FOXP3⁺CD25⁺CD127⁻ regulatory T (T_reg) cells (blue) can convert into at least four types of ‘exT_reg’ cells in atherosclerosis. In studies of the Apoe^−/− mouse model, T helper 1 (T_H1)-likeT_reg cells (yellow) have been described with a FOXP3^lowCD25⁻ T-bet⁺ CCR5⁺ phenotype^,. Another study has shown that T_reg cells become increasingly T_H17-like (orange) in response to a western diet. A similar T cell phenotype (FOXP3⁺RORγt⁺ T_H17-like) was shown by flow cytometry in patients with atherosclerosis. In Apoe^−/− mice, some exT_reg cells can acquire a T_FH-like phenotype (pink) and express CXCR5, PD1, BCL-6 and ICOS. In humans and mice with atherosclerosis, terminally differentiated cytotoxic exT_reg cells (red) express very low levels of FOXP3 and no CD25, but they acquire expression of CCL3, CCL4 and CCL5, TBX21, and a cytotoxic signature including NKG7 (ref. 29). The mechanisms that drive the conversion of T_reg cells to exT_reg cells are still unknown.

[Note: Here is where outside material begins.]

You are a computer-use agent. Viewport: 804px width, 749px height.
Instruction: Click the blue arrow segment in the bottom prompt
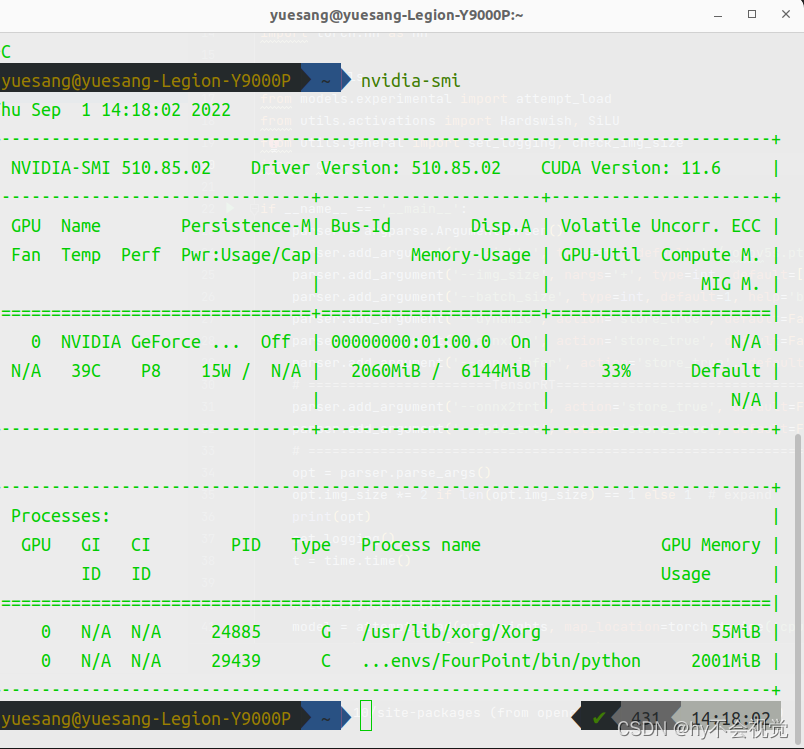(325, 717)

Fig. 3 |. Activation and expansion of naive T cells.

Dendritic cells (DCs) derived from plaques may enter draining lymph nodes through afferent lymphatics and present self-antigens on MHC class I (MHC-I) or MHC-II molecules to T cells in the context of co-stimulation. This can initiate the activation and clonal expansion of naive CD8⁺ or CD4⁺ T cells. These cells may acquire effector phenotypes, leave the lymph node through efferent lymphatics, and enter the circulation, homing back to atherosclerotic arteries^,. Whether such newly activated T cells acquire their effector programme at the site of initial antigen encounter (that is, in the draining lymph node) or in the peripheral (plaque) tissue is not known. HEV, high endothelial venule; TCR, T cell receptor.